Derin Bir Nefes Alsın, Proletaryanın Yüzyılı Başlıyor..
İşçi sınıfı savaşmak istiyor ama onu gerçekten sendikaları dizginliyor. Bütün işletmelerde örgütlülükten üretime tam işçi denetimini savunma zamandır. klasik sendikal cendere artık kimseyi tutamaz.. Her çıkan işçi direnişi fırtınaya/dönüşüyor.
Çatışmalar işçi eylemlerine de zarar verdi…
2015 İşçi Sınıfı Eylemleri Raporu, 2015 yılında 1116 eylemden işyeri temelli olan 628 işçi ve memur eylemine dair kapsamlı bir analiz içeriyor. Rapora göre, işçi eylemlerinin tavan yaptığı ay 127 eylemle Ocak olurken, Türkiye’nin güneydoğusunda çatışmaların başladığı yılın ikinci yarısında eylemlerde dikkat çekici bir düşüş olduğu göze çarpıyor.
Örneğin Ford Otosan işçilerinin de eylemliliğe geçtiği mayıs ayında 117 eylem yapılırken, bu sayı temmuzdan itibaren ayda 50 eyleme kadar düştü.
Rapordan dikkat çekici bölümler şöyle:
* 628 işyeri temelli eylemin yüzde 45’i özel sektöre çalışan kadrolu işçilerce yapıldı. Bu işçileri yüzde 17’yle kamu taşeron işçileri, yüzde 17’yle memurlar, yüzde 14’le özel sektör taşeronları izledi.
* Eylem gerekçesinde birinci sırayı yüzde 31’le işten atma aldı. Eylemlerin yüzde 21’i işteyken ücret gaspı, yüzde 19’u toplu iş sözleşmesi, yüzde 15’i sendikalaşma, yüzde 13’ü düşük ücret, yüzde 10’uysa sendikaya tepki nedeniyle yapıldı.

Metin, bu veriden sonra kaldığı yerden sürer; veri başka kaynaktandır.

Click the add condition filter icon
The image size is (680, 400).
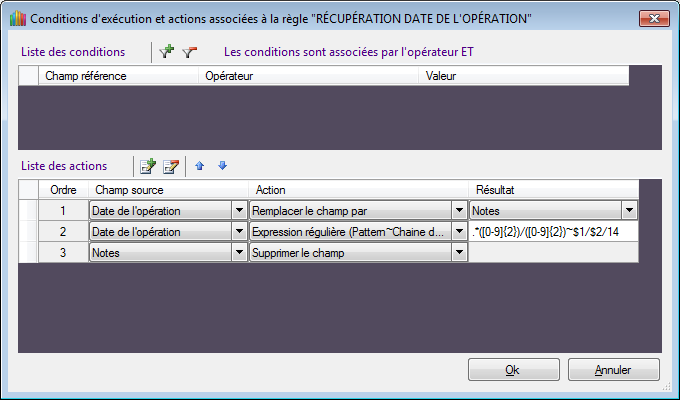coord(167,51)
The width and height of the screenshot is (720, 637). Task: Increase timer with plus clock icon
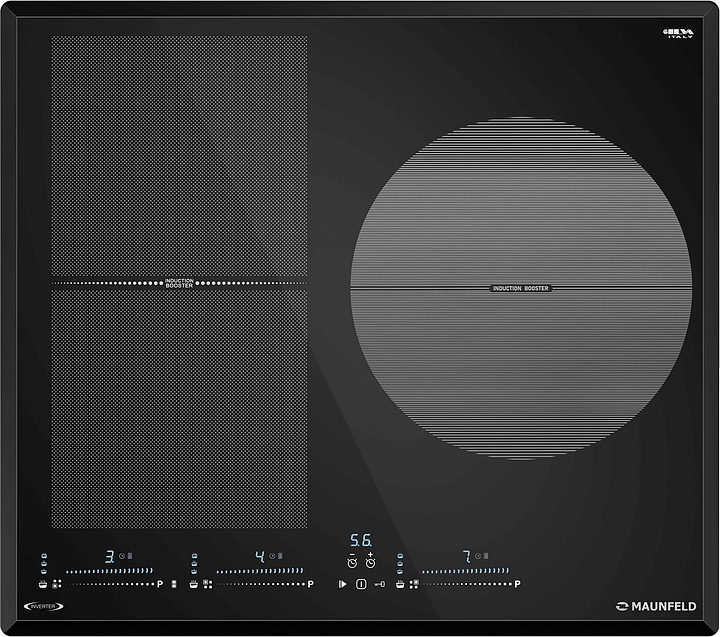click(370, 560)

* İşten atma gerekçesiyle en çok işçiler eylem yaptı, işteyken ücret gaspıysa en çok taşeron işçilerin eylem nedeni oldu. Sendikalaşma eylemlerini de en çok işçiler yaptı. Memurlar ise, yıldırma, keyfi ceza, düşük ücret, iş sağlığı alanlarında eyleme gitti.

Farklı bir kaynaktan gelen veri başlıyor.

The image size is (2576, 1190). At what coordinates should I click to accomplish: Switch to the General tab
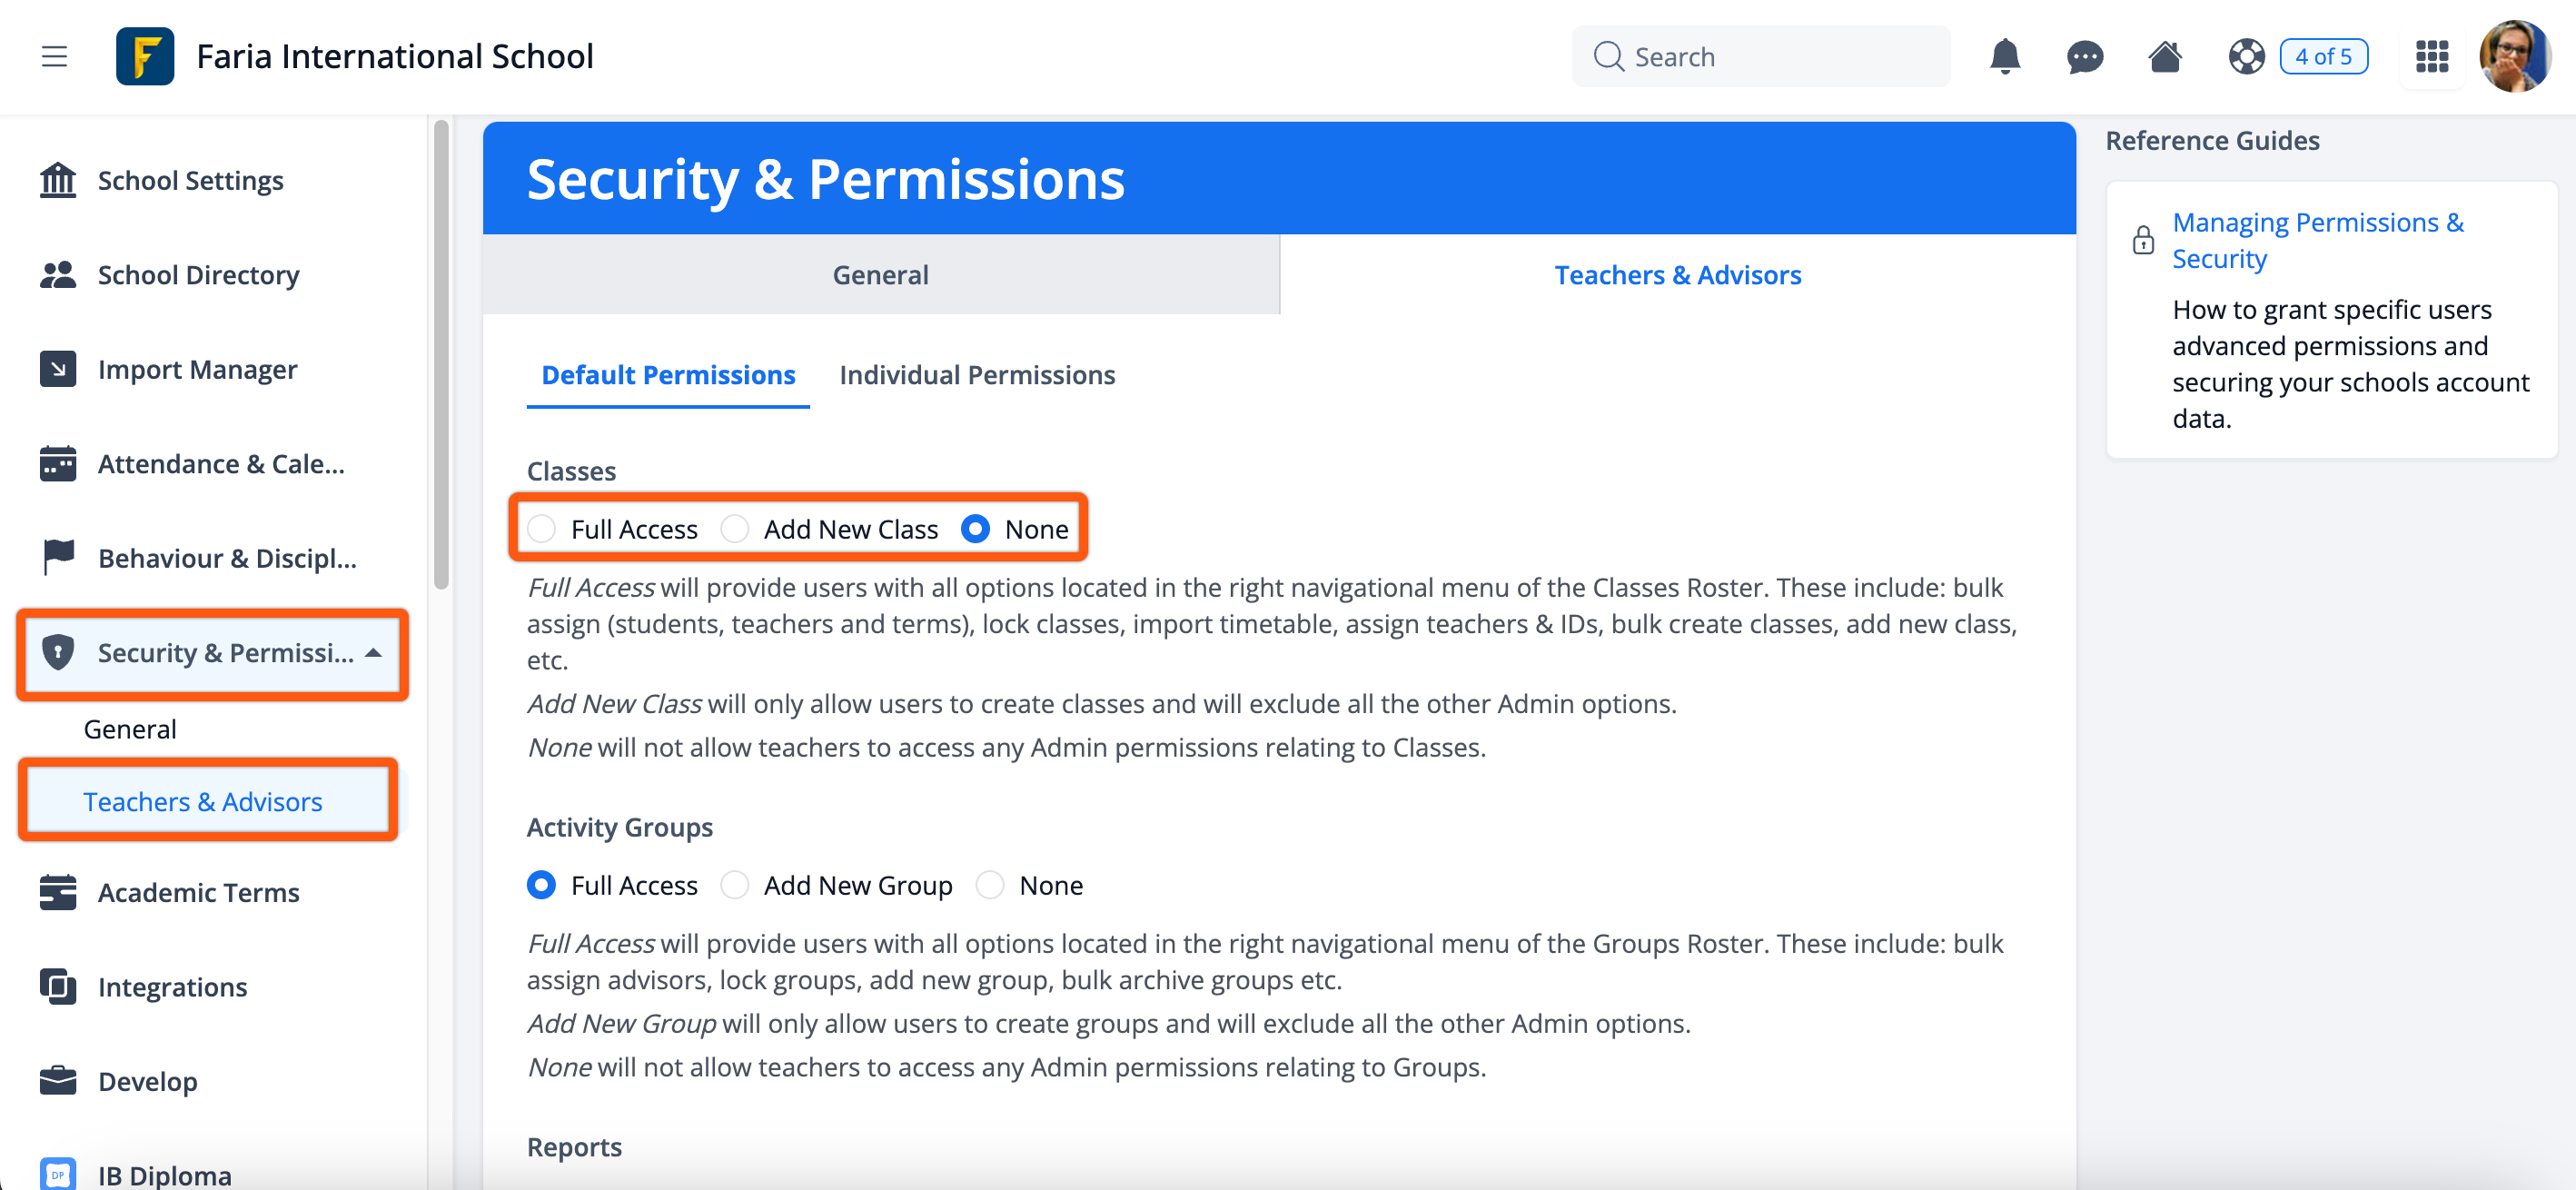tap(880, 275)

* Eylem süreleri oldukça kısa. Yüzde 58’i bir gün veya daha az bir süre içerisinde biterken, sadece yüzde 5’i dört aydan uzun süre sürdü. Tüm işyeri temelli eylemlerin ortalama süresiyse 20 gün.
* Eylem türlerinde birinci sırayı basın açıklamaları aldı. Eylemlerin neredeyse dörtte biriyse fiili grev oldu. isci grafik1* İstanbul eylem yapılan illerde birinci sırayı aldı.
* Eylemlerin yüzde 28’inde en az bir resmi ya da fiili grev yapıldı. Grev süreleri ortama dokuz gün düzeyinde. Resmi grevlerde ortalama süre 30 güne çıkarken, fiili grevlerde bu süre 3 gün.
* İşçi ve taşeron işçilerin fiili veya yasal grevle işyeri direnişinde memurlara fark attığı görüldü.
* Özel kadrolu işçilerin yaptıkları eylemlerin yüzde 44’ünde üretimi durdurma ya da yavaşlatmaya yönelik bir eylem yapılmışken, aynı oran kamu işçilerinde yüzde 16’ya düştü.
Metal eylemleri
* Kamu taşeronu işçilerin eylemleriyse daha çok var olan haklarını geliştirmek ya da var olan haklarını savunma amacıyla yapıldı. Özel sektör taşeronu işçilerin yüzde 88’i de var olan haklarını korumak için eyleme geçti.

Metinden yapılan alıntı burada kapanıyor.